──────── RECORDED INFORMATION ────────
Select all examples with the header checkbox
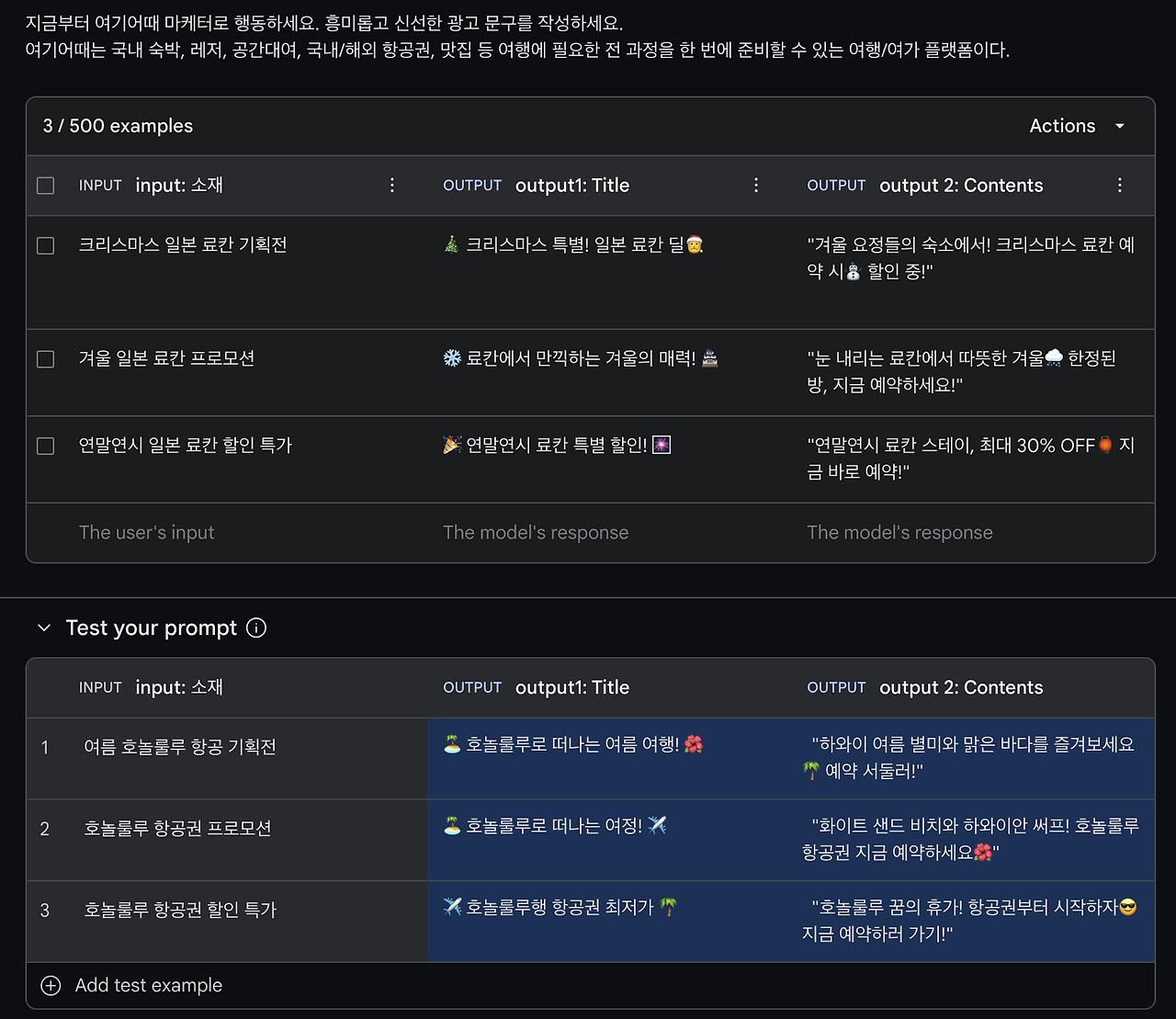 click(x=45, y=185)
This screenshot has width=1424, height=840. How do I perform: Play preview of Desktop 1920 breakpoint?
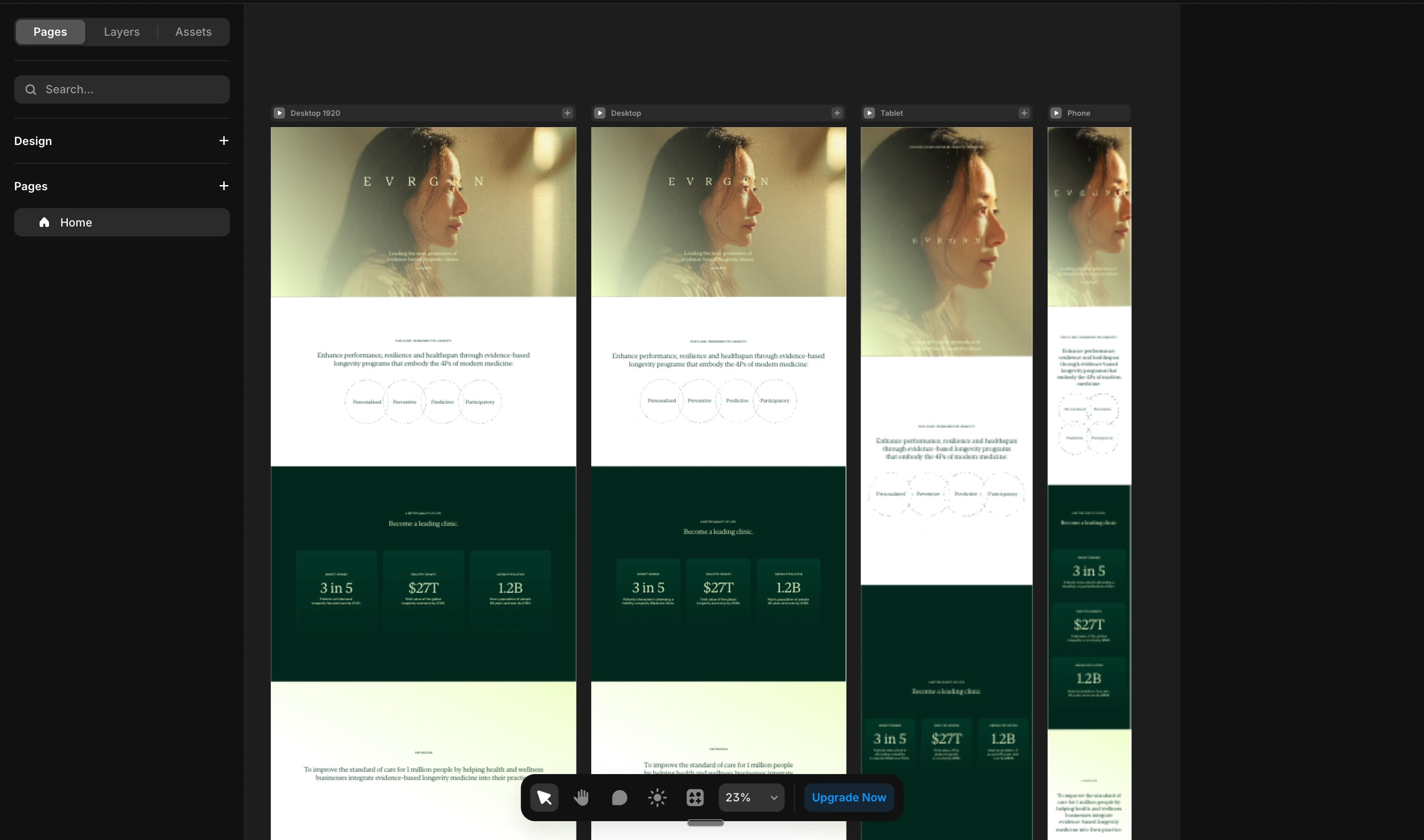coord(279,113)
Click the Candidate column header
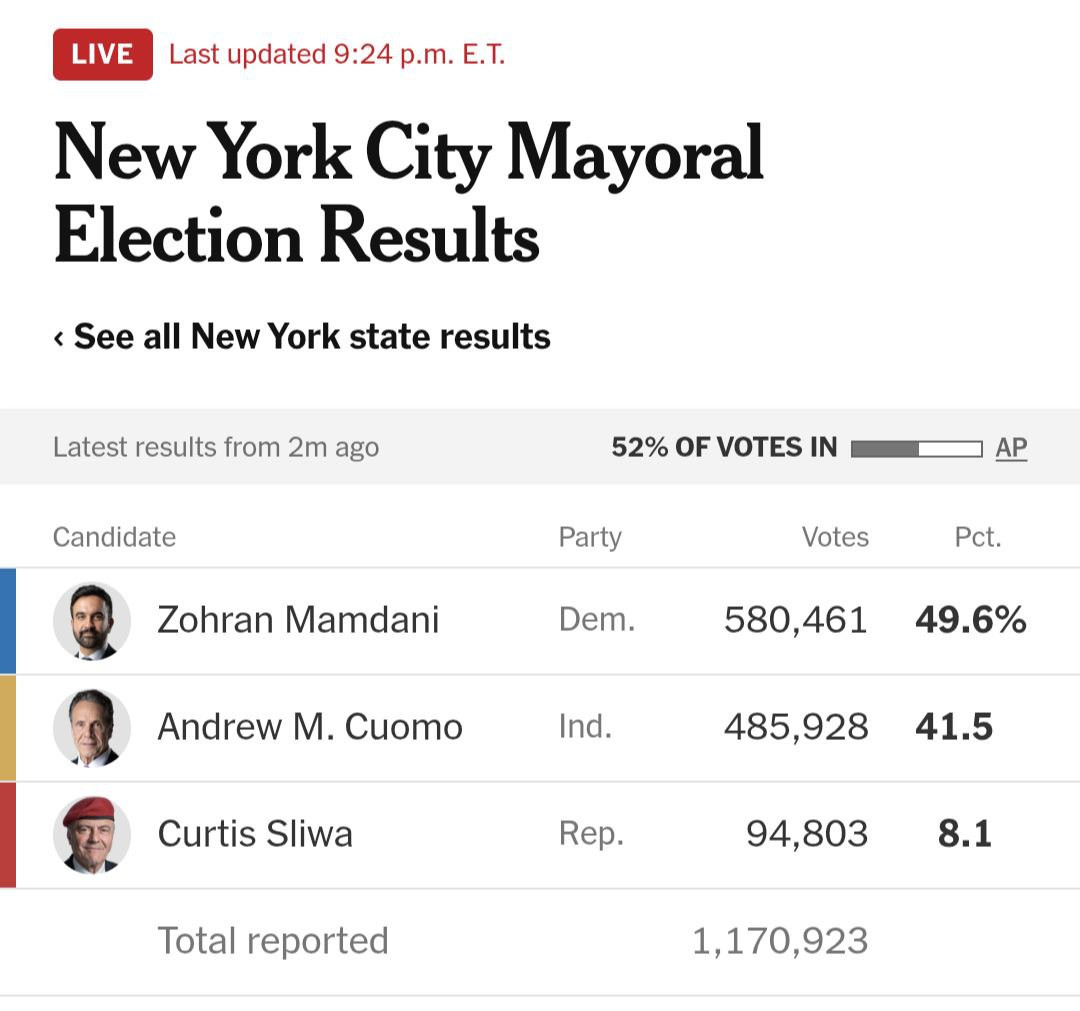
────────
[WHAT IS ASKED] Recast the lines of the items above as a JSON list of strings, one string per line, leaving out blank lines and the pictures.

[SOLUTION FOR THIS EXERCISE]
[
  "Select all examples with the header checkbox",
  " click(x=45, y=185)",
  "This screenshot has width=1424, height=840. How do I perform: Play preview of Desktop 1920 breakpoint?",
  "coord(279,113)",
  "Click the Candidate column header"
]